SWANSEA council spends more than £120,000 a week on bed and breakfast accommodation for people in need of housing, latest figures have shown.

- RICHARD YOULE

Council's housing bill for B&B accommodation rises to £6.2m

The eye-watering £6.26m bill for 2024-25, which works out as £120,384 per week, dwarfs the £2.5m cost in 2022-23 and the £4.32m outlay in 2023-24.

The council said the net cost was actually a lot lower as it has been able, for example, to claw back some money from the Welsh Government but its overall share of the expenditure is rising.

The situation in Swansea is far from unique. Councils everywhere are having to spend more to provide people in need of a home with somewhere to live and bed and breakfasts are part of the solution.

An Audit Wales report this week said the main causes were a lack of housing generally, local housing allowance - the housing benefit entitlement for private tenants on welfare - being well below market rate, cost-of-living pressures more widely, and a shortage of key workers to prevent homelessness. Another factor was a Welsh Government policy during Covid to ensure everyone had access to a place to live.

Some bed and breakfasts in Swansea's Oystermouth Road accommodate people in need of a home, including recently released prisoners.

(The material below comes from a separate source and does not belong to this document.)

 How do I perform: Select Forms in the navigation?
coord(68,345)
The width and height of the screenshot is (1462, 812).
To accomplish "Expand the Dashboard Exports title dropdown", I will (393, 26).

One man, sitting outside the Oyster Hotel on Oystermouth Road, said he'd spent 18 months in jail before being placed last December in a nearby bed and breakfast. Two months ago he was moved to the Oyster Hotel.

"Coming from prison it wasn't so bad for me it was a step up," said the 35-year-old, who asked not to be named. "If I'd be living in a flat it would have been a step down.

"The staff here are better than at the previous place, they are more helpful. And there is a microwave we can use. You get to know some of the other residents. Some are all right but a few are d***heads."